(Bloomberg) It should be easier for employers to include annuities in their retirement plans because Americans are at risk of outliving their savings, an insurer has told Labor and Treasury department officials.

The government should extend and clarify "safe harbor" protection, which exempts employers from liability, so they can add annuities as an option in 401(k) retirement plans, said Christine Marcks, president of retirement at Prudential Financial Inc., based in Newark, N.J., at a hearing yesterday in Washington. Annuities also should be permitted as a default investment, Marcks said.

"Some plan sponsors decline to consider offering guaranteed lifetime-income solutions because of a mistaken belief they'll have fiduciary liability if the insurer's financial strength deteriorates in the future," Marcks said.

The two-day hearing, which began yesterday, follows a request for comment from the Labor and Treasury departments that drew almost 800 letters on the issue of lifetime income.

Employers have been reluctant to adopt annuities because of concerns about fees and potential liabilities in picking the insurers. Annuities are insurance contracts that guarantee payments in exchange for upfront payments.

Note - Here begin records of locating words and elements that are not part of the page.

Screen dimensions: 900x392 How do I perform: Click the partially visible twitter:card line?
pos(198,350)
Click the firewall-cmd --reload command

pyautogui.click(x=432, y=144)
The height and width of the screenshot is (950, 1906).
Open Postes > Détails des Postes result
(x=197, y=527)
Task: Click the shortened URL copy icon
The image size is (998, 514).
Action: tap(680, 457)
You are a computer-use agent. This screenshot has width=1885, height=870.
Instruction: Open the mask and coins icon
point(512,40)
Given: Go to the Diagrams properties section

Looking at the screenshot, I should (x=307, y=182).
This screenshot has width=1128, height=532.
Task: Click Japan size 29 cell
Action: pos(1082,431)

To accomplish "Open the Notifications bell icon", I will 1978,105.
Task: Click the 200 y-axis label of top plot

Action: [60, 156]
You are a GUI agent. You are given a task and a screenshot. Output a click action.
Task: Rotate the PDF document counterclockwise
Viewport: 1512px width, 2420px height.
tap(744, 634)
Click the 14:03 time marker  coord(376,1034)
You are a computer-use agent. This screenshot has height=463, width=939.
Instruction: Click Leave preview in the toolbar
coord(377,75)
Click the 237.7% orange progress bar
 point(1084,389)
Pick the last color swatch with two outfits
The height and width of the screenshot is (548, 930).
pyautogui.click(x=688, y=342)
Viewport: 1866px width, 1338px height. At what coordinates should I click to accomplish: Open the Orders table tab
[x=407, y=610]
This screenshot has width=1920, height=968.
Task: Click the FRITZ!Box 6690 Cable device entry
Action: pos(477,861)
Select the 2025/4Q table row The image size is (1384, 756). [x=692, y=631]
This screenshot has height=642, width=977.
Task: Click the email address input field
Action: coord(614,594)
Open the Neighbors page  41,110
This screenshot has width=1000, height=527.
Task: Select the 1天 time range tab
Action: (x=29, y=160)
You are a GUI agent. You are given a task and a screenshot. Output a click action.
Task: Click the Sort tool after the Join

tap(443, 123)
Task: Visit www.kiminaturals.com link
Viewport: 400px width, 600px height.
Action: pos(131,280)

"We have to solve the fiduciary issue first," said David Wray, president of the Profit Sharing/401k Council of America, a Chicago-based nonprofit representing 1,200 companies with 401(k) plans, at the hearing. "Employers want to know: Is my company guaranteeing this payment for the next 30 years? Am I going to get sued?"

Living Longer

Regulators and legislators are looking at Americans' retirement security because life expectancies are increasing and savings have shifted from traditional pension plans-where employers generally provide retired employees with lifetime payments-to defined contribution plans such as 401(k)s, according to the Labor Department. Participants in defined contribution plans increased to 67 million in 2007 from 11 million in 1975, the agency said.

An estimated 47% of Americans born between 1948 and 1954 may not be able to afford basic expenses and uninsured health-care costs through retirement, according to the Employee Benefit Research Institute, which is based in Washington.

Employers are also concerned about fees and how guarantees would be transferred if employees change jobs, said Wray at the hearing yesterday. Last year, 4% of employers offered a 401(k) plan with an annuity built in, according to Lori Lucas, defined contribution practice leader at Callan Associates Inc., a San Francisco-based investment-consulting firm.